With that said, you'll need to write your own function or classes to do what you want: and the simplest way is to use the mod operator %: e.g. 12 % 7 = 5
What the mod operator does is, it returns the remainder of your first value after being divided by the second value. e.g. with 1 % 7, 7 goes into 1 exactly 0 times, with 1 as a remainder. 12 % 7: 7 goes into 12 exactly 1 time, with a remainder 5.
This is what will reset your values to 0, so to speak. In programming, we usually count numbers from 0 - there're lots of benefits in programming terms, this being one of them: 7 % 7 == 0 because 7 goes into 7 once, with a remainder 0. So if you're counting 7 days, you'd actually count from 0 to 6. The cool thing is, since lists start at index 0, you can have:
Code: Select all
define day_of_week = ["Sun", "Mon", "Tue", "Wed", "Thu", "Fri", "Sat"]
default day = 0
default dow = day_of_week[day]
label start:
"[dow]" # Shows "Sun"
$ day += 12
$ dow = day_of_week[day%7]
"[dow]" # Shows "Fri"
return
In reality, you'd probably want to create a function or better yet an object to manage that. The benefit of using mod here is that you are now working out the day of the week from a single variable - meaning your day and day of week can't possible fall out of sequence anywhere in your code.

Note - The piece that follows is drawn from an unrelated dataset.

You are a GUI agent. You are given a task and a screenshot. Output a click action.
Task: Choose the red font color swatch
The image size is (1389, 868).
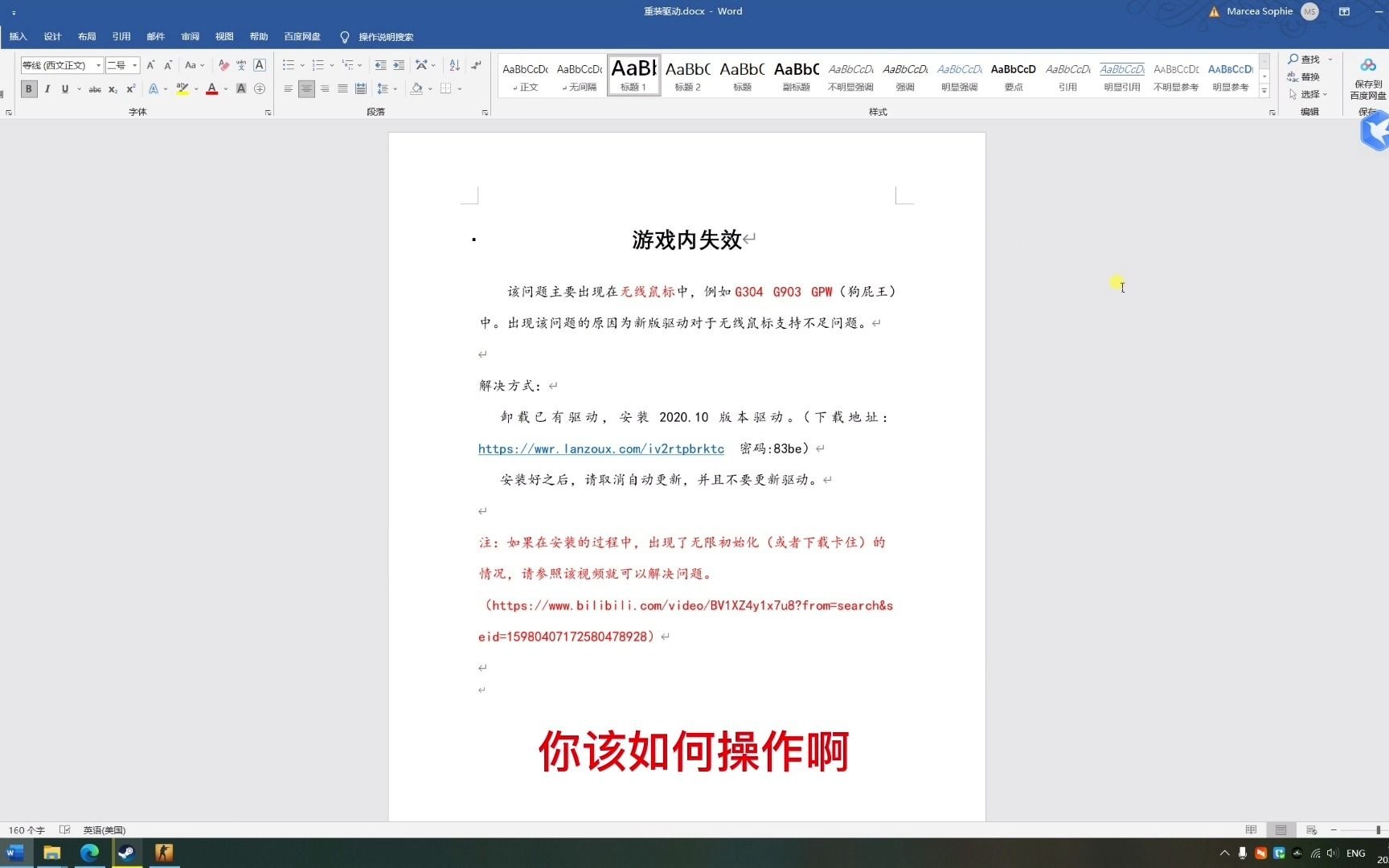point(211,89)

You can use the same principle with time of day, but you'd probably also want to check whether you need to start a new day as well.
Code: Select all
define day_of_week = ["Sun", "Mon", "Tue", "Wed", "Thu", "Fri", "Sat"]
define time_of_day = ["Morning", "Noon", "Afternoon", "Evening", "Night"]
default day = 0
default tod = 0
default dow = day_of_week[day]
default time_now = time_of_day[tod]
init python:
def advance_time(_time = 1):
global tod, time_now, time_of_day, day
new_days = (tod + _time) // 5 # // returns floored divisions, in other ways how many times the divider goes into the value, ignoring remainders
tod = (tod + _time) % 5
time_now = time_of_day[tod]
advance_day(new_days) # add new days
def advance_day(_day = 1):
global day, dow, day_of_week
day += _day
dow = day_of_week[day%7]
label start:
"[dow]"
$ advance_day(12)
"[dow]"
"[time_now]"
$ advance_time(6)
"[dow] [time_now]"
It may be quite a lot to take in if you're unfamiliar with programming, so please feel free to ask questions. I need to head off for a bit but will try to answer if I'm able to.